_PROVIDED TEXT_:
****************

QuantumGraphSkeleton

class lsst.pipe.base.quantum_graph_skeleton.QuantumGraphSkeleton(task_labels: Iterable[str])

Bases: object

An under-construction quantum graph.

QuantumGraphSkeleton is intended for use inside QuantumGraphBuilder and its subclasses.

Parameters:
task_labelsIterable [ str ]

The labels of all tasks whose quanta may be included in the graph, in topological order.

Notes

QuantumGraphSkeleton models a bipartite version of the quantum graph, in which both quanta and datasets are represented as nodes and each type of node only has edges to the other type.

Square-bracket (getitem) indexing returns a mutable mapping of a node’s flexible attributes.

The details of the QuantumGraphSkeleton API (e.g. which operations operate on multiple nodes vs. a single node) are set by what’s actually needed by current quantum graph generation algorithms. New variants can be added as needed, but adding all operations that might be useful for some future algorithm seems premature.

Attributes Summary

global_init_outputs

The set of dataset nodes that are not associated with any task.

n_edges

The total number of edges.

n_nodes

The total number of nodes of all types.

Methods Summary

add_dataset_node(parent_dataset_type_name, ...)

Add a new node representing a dataset.

add_input_edge(task_key, dataset_key[, ...])

Add an edge connecting a dataset to a quantum that consumes it.

add_input_edges(task_key, dataset_keys)

Add edges connecting datasets to a quantum that consumes them.

add_output_edge(task_key, dataset_key)

Add an edge connecting a dataset to the quantum that produces it.

add_prerequisite_node(ref, **attrs)

Add a new node representing a prerequisite input dataset.

add_quantum_node(task_label, data_id, **attrs)

Add a new node representing a quantum.

discard_output_in_the_way(key)

Drop any DatasetRef associated with this node in the output RUN collection.

extract_overall_inputs()

Find overall input datasets.

get_dataset_ref(key)

Return the DatasetRef associated with the given node.

get_output_for_skip(key)

Return the DatasetRef associated with the given node in a collection where it could lead to a quantum being skipped.

get_output_in_the_way(key)

Return the DatasetRef associated with the given node in the output RUN collection.

get_quanta(task_label)

Return the quanta for the given task label.

get_task_init_node(task_label)

Return the graph node that represents a task's initialization.

has_task(task_label)

Test whether the given task is in this skeleton.

iter_all_quanta()

Iterate over all quanta from any task, in topological (but otherwise unspecified) order.

iter_inputs_of(quantum_key)

Iterate over the datasets consumed by the given quantum.

iter_outputs_of(quantum_key)

Iterate over the datasets produced by the given quantum.

remove_dataset_nodes(keys)

Remove nodes representing datasets.

remove_input_edges(task_key, dataset_keys)

Remove edges connecting datasets to a quantum that consumes them.

remove_orphan_datasets()

Remove any dataset nodes that do not have any edges.

remove_quantum_node(key, remove_outputs)

****************

_Word and element pointing entries_:
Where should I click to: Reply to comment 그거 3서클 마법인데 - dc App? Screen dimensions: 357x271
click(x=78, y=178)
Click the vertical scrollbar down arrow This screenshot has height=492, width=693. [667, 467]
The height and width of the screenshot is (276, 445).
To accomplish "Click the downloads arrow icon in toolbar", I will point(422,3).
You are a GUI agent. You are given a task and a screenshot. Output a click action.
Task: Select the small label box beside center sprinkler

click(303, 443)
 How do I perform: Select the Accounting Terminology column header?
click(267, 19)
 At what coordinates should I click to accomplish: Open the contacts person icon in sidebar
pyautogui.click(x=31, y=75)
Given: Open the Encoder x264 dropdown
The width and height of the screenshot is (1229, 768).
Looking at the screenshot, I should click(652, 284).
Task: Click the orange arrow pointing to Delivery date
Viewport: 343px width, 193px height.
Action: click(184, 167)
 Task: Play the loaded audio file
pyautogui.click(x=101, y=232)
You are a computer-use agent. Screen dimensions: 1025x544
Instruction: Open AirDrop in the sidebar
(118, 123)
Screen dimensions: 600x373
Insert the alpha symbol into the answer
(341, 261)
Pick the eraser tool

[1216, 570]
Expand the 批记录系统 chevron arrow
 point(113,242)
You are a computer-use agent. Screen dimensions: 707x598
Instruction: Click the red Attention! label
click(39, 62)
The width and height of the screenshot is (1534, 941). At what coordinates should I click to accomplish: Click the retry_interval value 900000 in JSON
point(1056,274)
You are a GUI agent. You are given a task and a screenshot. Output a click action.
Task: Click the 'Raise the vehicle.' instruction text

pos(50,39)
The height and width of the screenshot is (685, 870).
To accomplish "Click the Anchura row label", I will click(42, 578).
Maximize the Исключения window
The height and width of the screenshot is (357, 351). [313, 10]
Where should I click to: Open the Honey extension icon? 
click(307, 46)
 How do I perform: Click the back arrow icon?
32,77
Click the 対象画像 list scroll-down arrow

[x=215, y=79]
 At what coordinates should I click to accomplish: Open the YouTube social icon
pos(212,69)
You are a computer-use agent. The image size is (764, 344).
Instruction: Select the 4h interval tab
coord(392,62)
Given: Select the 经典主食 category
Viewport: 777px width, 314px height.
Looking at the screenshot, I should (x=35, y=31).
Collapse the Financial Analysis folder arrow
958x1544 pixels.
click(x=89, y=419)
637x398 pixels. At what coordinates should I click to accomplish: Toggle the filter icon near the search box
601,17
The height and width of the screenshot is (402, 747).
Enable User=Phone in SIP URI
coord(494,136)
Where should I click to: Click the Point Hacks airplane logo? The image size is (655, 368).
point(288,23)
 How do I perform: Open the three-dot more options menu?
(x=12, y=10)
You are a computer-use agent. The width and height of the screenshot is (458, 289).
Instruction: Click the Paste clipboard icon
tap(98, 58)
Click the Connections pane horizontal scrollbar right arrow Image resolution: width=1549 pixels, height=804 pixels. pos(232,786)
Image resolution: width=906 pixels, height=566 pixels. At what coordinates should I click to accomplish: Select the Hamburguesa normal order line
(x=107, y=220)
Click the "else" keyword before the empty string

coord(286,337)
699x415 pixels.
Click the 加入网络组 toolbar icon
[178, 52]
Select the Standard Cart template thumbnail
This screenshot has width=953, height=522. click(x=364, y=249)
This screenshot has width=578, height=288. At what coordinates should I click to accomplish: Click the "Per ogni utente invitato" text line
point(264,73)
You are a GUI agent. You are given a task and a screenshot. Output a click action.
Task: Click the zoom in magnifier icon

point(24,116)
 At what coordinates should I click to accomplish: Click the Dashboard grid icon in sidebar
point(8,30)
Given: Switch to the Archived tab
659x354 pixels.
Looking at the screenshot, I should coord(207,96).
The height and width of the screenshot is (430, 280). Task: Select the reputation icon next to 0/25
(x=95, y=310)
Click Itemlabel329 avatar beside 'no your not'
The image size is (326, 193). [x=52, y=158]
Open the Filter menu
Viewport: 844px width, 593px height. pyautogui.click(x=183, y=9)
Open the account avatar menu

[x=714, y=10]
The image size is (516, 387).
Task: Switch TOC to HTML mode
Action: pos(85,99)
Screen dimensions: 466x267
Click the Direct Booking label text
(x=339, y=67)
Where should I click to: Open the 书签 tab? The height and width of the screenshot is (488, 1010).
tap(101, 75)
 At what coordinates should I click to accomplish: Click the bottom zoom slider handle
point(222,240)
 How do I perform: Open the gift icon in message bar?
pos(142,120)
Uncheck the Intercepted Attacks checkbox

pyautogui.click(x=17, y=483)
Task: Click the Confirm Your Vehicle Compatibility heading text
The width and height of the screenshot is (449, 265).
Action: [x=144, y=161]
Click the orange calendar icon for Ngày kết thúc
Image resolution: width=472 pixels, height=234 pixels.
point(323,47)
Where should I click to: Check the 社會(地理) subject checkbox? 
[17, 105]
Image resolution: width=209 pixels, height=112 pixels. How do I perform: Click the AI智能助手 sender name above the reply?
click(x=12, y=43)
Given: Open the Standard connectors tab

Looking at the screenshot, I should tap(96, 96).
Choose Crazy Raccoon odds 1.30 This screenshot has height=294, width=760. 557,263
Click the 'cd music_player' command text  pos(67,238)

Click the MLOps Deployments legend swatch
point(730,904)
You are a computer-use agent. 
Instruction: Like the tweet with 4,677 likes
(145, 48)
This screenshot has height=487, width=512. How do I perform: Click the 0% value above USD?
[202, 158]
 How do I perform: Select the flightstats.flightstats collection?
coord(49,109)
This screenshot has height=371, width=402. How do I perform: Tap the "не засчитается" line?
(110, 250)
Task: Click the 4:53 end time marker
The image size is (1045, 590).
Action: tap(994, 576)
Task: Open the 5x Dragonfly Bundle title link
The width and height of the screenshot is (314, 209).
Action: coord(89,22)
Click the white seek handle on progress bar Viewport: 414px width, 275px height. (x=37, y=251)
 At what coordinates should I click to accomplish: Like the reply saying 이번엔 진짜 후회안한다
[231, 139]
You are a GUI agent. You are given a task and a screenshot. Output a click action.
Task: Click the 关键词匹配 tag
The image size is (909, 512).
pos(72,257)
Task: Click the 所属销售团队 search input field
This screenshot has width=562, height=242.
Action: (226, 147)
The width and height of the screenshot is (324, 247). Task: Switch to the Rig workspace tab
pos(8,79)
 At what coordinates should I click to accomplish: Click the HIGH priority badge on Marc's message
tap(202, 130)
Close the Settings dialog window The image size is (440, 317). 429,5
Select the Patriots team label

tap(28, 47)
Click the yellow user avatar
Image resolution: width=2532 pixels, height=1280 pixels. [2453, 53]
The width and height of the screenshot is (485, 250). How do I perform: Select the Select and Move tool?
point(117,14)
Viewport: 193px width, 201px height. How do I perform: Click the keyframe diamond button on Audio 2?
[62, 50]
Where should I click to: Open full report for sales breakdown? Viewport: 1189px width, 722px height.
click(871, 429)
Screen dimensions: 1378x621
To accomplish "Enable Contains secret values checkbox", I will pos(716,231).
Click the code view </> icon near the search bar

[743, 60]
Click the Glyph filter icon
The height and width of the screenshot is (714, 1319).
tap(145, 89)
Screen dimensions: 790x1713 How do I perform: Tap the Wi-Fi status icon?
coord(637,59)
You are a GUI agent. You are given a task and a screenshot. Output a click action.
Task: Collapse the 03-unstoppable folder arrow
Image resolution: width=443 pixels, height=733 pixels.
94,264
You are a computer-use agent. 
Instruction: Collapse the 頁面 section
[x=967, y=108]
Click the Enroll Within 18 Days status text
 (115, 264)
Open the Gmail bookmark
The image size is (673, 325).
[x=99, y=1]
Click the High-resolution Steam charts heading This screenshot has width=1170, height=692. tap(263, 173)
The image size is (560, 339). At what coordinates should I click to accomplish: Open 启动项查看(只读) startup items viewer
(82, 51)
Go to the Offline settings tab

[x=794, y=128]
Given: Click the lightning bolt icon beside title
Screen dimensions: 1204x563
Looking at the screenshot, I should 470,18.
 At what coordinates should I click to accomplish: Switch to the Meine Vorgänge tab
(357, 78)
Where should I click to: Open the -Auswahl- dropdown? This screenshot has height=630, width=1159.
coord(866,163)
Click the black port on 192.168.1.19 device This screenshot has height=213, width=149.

****************

_WORK TO DO_:
1. Copy the text of the QuantumGraphSkeleton reference between "remove_dataset_nodes(keys)" and "remove_quantum_node(key, remove_outputs)", inclusive.
2. According to the QuantumGraphSkeleton reference, what does the n_nodes attribute give?

_SOLUTION LIST_:
1.
remove_dataset_nodes(keys)

Remove nodes representing datasets.

remove_input_edges(task_key, dataset_keys)

Remove edges connecting datasets to a quantum that consumes them.

remove_orphan_datasets()

Remove any dataset nodes that do not have any edges.

remove_quantum_node(key, remove_outputs)

2. The total number of nodes of all types.